É preciso estar bem insatisfeito para se perguntar seria­mente pela felicidade. Na Antiguidade isso era tarefa para os melancólicos. Mas em algum momento da modernidade ser capaz de perguntar sobre o tema tornou-se um fator políti­co. Formou-se então uma espécie de "governo invisível" de nossa vida, do qual esperamos (porque ele começou a nos prometer) a felicidade. Passamos, desde então, a esperar que alguém se encarregue de forma profissional, regrada e sistemática por zelar por nossa felicidade. Curiosamente foi ai também que nasceu a indústria da insatisfação. Em algum momento entre o século XVI e o século XVIII, no Ocidente próspero, começamos a acreditar que o Estado precisa de nós, que somos, no fundo, o que falta a este Outro institucionalizado, para que ele se complete e, sendo ele feliz, nos faça felizes. Daí que a aptidão para se perguntar pela felicidade seja uma atividade política, pois envolve a interpretação simultânea da felicidade alheia e do lugar que ocupamos para o Outro.

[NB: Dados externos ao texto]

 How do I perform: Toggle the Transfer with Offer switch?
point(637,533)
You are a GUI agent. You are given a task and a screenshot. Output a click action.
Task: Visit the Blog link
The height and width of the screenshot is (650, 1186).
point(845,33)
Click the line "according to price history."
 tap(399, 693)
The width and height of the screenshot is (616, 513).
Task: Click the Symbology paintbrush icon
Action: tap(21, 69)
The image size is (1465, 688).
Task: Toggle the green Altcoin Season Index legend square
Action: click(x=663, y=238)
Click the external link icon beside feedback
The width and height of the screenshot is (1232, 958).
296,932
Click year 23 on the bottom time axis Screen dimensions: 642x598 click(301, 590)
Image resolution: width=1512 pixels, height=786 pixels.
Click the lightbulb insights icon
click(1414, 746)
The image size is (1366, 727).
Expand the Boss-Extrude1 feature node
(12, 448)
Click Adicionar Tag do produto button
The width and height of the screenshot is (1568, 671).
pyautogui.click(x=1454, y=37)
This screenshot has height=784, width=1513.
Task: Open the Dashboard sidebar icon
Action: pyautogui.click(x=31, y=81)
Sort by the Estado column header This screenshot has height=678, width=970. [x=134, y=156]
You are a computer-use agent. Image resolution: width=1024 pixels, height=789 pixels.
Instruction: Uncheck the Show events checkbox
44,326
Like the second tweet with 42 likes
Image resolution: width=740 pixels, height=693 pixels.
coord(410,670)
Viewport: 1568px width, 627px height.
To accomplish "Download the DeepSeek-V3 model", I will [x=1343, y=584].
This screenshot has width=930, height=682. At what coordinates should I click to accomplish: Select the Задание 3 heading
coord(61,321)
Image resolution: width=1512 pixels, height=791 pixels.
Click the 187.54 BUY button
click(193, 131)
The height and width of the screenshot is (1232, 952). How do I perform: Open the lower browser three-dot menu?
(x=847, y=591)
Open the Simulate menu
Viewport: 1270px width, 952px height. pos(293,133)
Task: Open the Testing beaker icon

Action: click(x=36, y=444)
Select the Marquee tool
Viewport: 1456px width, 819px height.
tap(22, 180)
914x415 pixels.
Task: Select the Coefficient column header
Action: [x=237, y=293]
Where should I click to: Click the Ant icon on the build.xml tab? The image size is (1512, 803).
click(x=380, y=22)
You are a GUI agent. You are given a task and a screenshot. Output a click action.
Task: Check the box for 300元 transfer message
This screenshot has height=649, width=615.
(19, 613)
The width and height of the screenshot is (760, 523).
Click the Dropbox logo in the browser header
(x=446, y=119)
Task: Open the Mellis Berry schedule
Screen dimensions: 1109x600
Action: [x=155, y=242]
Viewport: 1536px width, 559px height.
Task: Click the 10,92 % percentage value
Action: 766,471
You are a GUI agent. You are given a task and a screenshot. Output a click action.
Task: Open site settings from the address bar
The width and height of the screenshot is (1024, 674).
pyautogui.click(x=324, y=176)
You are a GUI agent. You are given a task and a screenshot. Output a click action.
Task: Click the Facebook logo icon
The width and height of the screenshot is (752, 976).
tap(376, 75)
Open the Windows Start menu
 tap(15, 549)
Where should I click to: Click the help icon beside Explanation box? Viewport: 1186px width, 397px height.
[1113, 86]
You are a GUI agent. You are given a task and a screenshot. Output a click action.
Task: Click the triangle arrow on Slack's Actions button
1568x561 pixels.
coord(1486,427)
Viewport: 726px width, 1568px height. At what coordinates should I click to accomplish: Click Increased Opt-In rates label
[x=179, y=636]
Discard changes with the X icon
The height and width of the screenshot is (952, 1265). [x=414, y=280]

Jean-Léon Beauvois conduziu uma série de pesquisas sobre a servidão liberal, o fundo ético do questionamento da felicidade. Ele nos ajuda a entender por que perguntar pela felicidade atrapalha o exercício de nossas próprias escolhas e, portanto, assumir o prazer que elas nos facultam. Tipicamente temos dois grupos diante de uma tarefa qualquer. Para o pri­meiro dizemos que lhe será exigido fazer algo que contraria sua moral, seus valores ou será bastante desagradável (como nas provas de reality shows). Ao segundo grupo nada é dito. Para o primeiro grupo, menciona-se uma cláusula de que a qualquer momento existe a liberdade de sair da situação, sem ônus. Espera-se que o grupo "esclarecido" tenha maior propensão a agir de acordo com o seu princípio de felicidade. Mas não é o que acontece. As pessoas continuam tomando parte no experimen­to, assim como prosseguem na vida, racionalizando e evitando alterar seus roteiros de ação. Isso acontece de três maneiras: (1) porque é isso que o outro espera de mim; (2) porque existe uma lei maior que me obriga a isso; (3) porque mesmo que ainda não saiba, vou acabar descobrindo que era isso mesmo que eu queria, ou seja, era feliz e não sabia. Moral da história: vale a pena parar para perguntar-se pela felicidade, desde que saibamos que não estamos realmente querendo encontrar respostas.

Christian Ingo Lenz Dunker - Psicanalista, professor livre-docente do Instituto de Psicologia da Universidade de São Paulo (USP).